_Activity_: In the listing that follows, locate the line containing "This screenshot has width=1200, height=730." and the line containing "Image resolution: width=1298". Retype exactly those two lines and every line between them, and nothing more.

_Data under study_:

————

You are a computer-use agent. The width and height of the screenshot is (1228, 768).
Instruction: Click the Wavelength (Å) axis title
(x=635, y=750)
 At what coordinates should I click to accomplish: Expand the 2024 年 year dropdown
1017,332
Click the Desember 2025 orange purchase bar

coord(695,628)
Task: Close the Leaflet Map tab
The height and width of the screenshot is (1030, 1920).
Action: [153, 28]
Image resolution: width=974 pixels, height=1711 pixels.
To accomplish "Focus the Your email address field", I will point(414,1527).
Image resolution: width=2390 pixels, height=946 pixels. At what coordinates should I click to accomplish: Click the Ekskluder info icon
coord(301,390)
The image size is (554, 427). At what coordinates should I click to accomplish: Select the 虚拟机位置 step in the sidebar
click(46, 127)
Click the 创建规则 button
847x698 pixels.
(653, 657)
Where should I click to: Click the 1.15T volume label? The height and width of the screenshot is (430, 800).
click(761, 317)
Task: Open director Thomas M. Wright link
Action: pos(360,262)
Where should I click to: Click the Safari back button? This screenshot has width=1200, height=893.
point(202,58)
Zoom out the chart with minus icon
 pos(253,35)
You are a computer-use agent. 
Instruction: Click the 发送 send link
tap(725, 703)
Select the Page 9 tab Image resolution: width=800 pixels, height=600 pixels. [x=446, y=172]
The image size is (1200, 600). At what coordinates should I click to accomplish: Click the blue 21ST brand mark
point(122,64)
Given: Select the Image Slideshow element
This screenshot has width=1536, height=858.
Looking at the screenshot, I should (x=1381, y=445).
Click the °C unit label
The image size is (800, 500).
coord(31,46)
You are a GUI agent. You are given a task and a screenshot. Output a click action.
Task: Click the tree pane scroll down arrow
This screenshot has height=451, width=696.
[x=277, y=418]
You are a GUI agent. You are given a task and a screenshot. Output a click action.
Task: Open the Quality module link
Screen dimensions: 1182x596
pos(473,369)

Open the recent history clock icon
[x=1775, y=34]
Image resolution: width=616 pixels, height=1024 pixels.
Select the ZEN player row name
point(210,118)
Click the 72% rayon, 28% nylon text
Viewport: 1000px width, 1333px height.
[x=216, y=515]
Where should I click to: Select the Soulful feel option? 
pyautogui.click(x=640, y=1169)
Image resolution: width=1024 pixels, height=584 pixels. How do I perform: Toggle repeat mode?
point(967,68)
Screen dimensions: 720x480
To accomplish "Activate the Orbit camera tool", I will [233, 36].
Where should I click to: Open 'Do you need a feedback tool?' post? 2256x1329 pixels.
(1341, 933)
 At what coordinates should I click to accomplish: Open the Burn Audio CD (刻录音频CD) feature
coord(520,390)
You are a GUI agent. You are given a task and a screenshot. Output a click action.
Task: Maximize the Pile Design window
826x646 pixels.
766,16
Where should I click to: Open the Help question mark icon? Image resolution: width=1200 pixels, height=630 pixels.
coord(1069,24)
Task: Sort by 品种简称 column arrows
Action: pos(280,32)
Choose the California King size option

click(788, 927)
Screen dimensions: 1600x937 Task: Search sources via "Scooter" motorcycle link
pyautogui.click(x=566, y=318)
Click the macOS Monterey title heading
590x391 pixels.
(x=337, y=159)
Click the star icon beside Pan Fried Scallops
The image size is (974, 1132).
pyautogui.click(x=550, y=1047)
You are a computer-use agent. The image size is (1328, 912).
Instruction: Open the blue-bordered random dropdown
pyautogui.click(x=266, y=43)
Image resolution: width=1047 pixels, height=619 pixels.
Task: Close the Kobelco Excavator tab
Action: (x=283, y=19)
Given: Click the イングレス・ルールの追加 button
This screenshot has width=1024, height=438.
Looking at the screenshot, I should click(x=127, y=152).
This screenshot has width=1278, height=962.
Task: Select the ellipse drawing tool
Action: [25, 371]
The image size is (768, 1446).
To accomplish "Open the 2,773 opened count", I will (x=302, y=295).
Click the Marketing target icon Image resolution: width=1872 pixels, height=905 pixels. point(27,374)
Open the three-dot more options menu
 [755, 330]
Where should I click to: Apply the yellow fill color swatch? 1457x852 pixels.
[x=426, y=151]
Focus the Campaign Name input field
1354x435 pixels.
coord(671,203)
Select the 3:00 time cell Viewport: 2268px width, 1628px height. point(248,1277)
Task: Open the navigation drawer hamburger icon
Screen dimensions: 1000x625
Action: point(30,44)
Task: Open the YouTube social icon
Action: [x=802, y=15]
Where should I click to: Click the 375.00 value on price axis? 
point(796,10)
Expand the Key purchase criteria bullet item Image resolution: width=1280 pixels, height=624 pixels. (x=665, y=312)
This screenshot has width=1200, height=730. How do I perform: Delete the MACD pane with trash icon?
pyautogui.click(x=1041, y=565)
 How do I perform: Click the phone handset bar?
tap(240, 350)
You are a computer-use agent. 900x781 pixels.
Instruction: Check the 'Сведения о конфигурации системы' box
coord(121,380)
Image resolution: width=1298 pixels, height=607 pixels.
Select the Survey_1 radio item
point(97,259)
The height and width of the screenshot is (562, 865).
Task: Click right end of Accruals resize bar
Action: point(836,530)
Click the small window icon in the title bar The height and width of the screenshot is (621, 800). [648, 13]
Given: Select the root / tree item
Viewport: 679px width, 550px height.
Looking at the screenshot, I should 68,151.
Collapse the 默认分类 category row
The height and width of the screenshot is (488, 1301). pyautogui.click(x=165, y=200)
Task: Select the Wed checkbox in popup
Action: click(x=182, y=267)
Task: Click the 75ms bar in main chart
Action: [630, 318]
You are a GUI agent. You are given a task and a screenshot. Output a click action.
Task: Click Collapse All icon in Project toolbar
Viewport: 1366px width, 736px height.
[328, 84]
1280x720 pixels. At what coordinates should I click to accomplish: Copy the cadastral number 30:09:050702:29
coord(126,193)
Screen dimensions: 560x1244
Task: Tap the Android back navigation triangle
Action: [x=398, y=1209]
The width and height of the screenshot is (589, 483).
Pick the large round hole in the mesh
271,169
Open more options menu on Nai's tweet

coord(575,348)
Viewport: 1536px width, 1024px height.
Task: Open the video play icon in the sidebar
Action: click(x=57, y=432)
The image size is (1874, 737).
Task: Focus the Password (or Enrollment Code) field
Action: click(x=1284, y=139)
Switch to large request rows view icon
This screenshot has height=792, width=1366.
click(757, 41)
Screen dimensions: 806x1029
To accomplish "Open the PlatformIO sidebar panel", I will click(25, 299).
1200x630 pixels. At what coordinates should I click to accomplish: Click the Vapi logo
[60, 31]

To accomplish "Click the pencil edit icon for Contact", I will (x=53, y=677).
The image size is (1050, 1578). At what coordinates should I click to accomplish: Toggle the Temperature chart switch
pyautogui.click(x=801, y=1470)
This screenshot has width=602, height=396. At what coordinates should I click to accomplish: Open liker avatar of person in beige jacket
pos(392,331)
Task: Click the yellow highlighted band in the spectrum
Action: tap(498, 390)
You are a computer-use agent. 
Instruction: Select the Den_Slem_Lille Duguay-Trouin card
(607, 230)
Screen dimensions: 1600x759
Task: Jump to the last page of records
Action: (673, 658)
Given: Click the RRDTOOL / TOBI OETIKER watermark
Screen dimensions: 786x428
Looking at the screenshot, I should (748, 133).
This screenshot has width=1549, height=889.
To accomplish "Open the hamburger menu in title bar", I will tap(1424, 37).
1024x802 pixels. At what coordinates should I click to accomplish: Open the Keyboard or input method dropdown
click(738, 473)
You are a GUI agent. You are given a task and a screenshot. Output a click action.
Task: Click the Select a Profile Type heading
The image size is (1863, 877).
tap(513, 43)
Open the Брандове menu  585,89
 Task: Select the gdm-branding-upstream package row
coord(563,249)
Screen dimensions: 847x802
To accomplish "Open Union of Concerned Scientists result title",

————

_Exercise answer_:
This screenshot has width=1200, height=730. How do I perform: Delete the MACD pane with trash icon?
pyautogui.click(x=1041, y=565)
 How do I perform: Click the phone handset bar?
tap(240, 350)
You are a computer-use agent. 900x781 pixels.
Instruction: Check the 'Сведения о конфигурации системы' box
coord(121,380)
Image resolution: width=1298 pixels, height=607 pixels.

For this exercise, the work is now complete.